L’auteur déploie au fil de son ouvrage les analogies entre les membres du trio (le patient, sa famille et l’institution de soins).

Leurs modèles émotionnels se ressemblent et ne se départagent que par l’intensité vécue. La similitude du sort imposé aux soignants et aux soignés, par l’enfermement dans l’au-delà d’un mur - où règne souvent la violence, la honte, l’acculturation, la solitude et l’oubli - se cumule à la souffrance de chacun (le burn out des uns, la chronicité et les rechutes des autres). L’indifférence affective et la contrainte normalisante existent de la même façon dans les familles et dans l’institution. Chacun du trio apporte une part essentielle de son vécu familial dans l’institution.

L’auteur met l’accent sur l’axe conjugo-parental occupant une place particulièrement centrale dans le génogramme de la famille. Les doubles liens, les injonctions paradoxales et les communications compliquées et complexes, apparaissant dès la simple naissance du premier enfant dans le couple, peuvent contaminer l’équipe soignante.
Si les relations rigidifiées et l’inertie de la situation psychotisante peuvent être considérées comme une règle d’union familiale collective et reconnue par l’équipe soignante comme une volonté d’union familiale légitime, elle s’impose cependant douloureusement dans la durée à chaque membre de la famille mais aussi aux soignants.
Familles et institutions psychiatriques possèdent le même conflit avec le temps : changements brutaux sur fond d’inertie.

L’auteur profile aussi chaque membre du trio dans ce qu’il a de singulier.
Il présente comment le patient est maintenu activement dans une relation victimaire par la famille. Pour survivre dans l’institution et satisfaire ses désirs personnels le patient invente ses compromis, qui sont autant de symptômes nouveaux, la chronicité.
Tous les malades se ressemblent par leur capacité de guérison ou de croissance existentielle considérée comme très réduite. L’analogie fondamentale qu’ils vivent tant dans la famille qu’en dehors, les place dans la disconfirmation.
Et cependant, l’être individuel subsiste au-delà de l’autisme ou de la psychose manifestée par le patient.

Quant à l’institution thérapeutique, celle-ci est soumise aux principes paradoxaux de l’échec répétitif et de l’étouffement dans la confusion.
L’institution manifeste régulièrement sa non-différenciation, sa fusion des identités, et son incertitude des être individuels. « L’équipe pense que… » alors que A est le responsable idéologique doué du savoir (direction), B est le contrôleur qui précise l’injonction concrète, la tâche et le devoir (chef de service) et C est l’exécutant qui doit réaliser l’injonction avec bon vouloir (professionnel de 1ère l ligne). En découlent différentes alliances hiérarchiques dans lesquelles sont pris les patients et les familles.

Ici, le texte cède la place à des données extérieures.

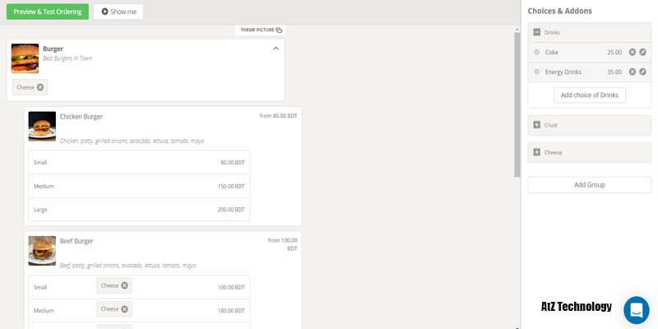Click the Preview & Test Ordering button

tap(47, 12)
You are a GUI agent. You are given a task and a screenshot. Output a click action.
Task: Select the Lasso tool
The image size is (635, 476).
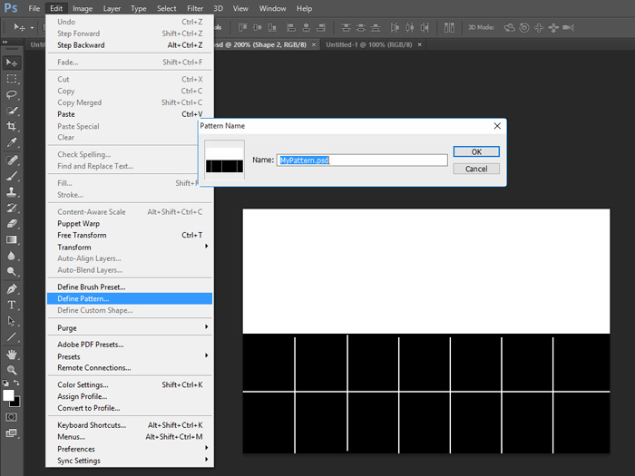(x=12, y=94)
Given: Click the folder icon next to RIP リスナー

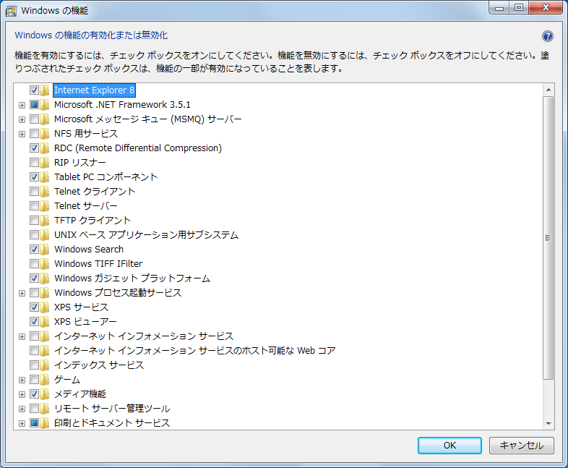Looking at the screenshot, I should click(45, 163).
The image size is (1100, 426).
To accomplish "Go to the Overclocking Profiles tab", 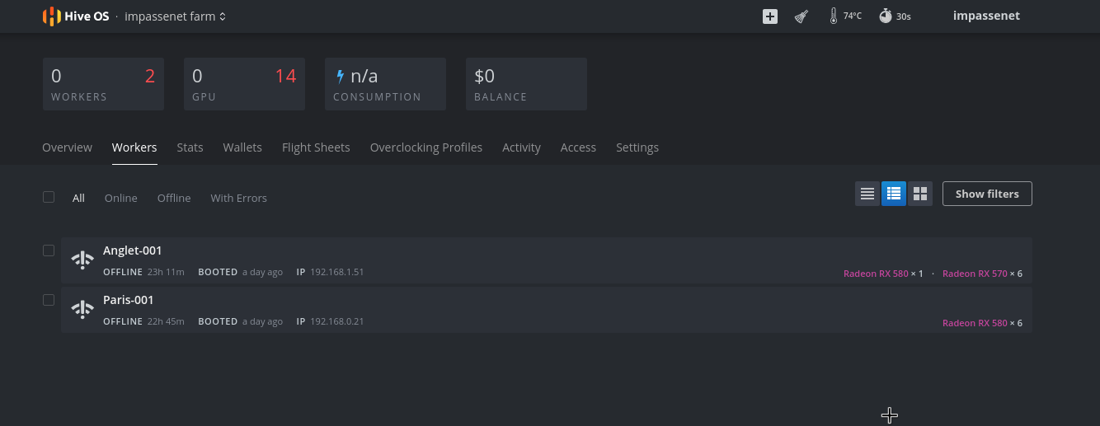I will coord(426,147).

Enfin, la famille transmet son angoisse et son sentiment de perte de pouvoir à l’équipe la forçant à trahir le patient. Paradoxalement, cette famille est prête à être aidée à aider son patient à évoluer. C’est-à-dire à sortir du message paradoxal véhiculé par les générations « tu dois t’autonomiser en tant qu’individu, futur créateur possible d’une famille, mais sans pouvoir rompre des liens vécus pendant ta croissance acquise dans ta famille d’origine. Ces liens demeurent en toi ».

L’auteur développe principalement l’approche familio-systémique qui se construit au sein du trio amené à vivre ensemble des interventions urgentes et contraignantes, souvent prolongées et répétitives. Ce trio devenant triade en situation psychotisante quand deux personnes s’allient contre la troisième. Ils y développent alors trahisons, injonctions paradoxales aboutissant à des disconfirmations mutuelles. Dès que l’angoisse s’accroît dans un groupe naturel ou institutionnel, les dyades de communication se transforment en triangles et les échanges deviennent des manipulations. Ces relations bloquent toute issue aux capacités de croissance existentielle latentes chez le patient.
Cette approche se fonde sur la découverte d’un sens relationnel des symptômes. L’objectif thérapeutique, dans la représentation interactionnelle famille-patient-institution partageant le triangle des incertitudes, est la découverte des valeurs : être et se différencier.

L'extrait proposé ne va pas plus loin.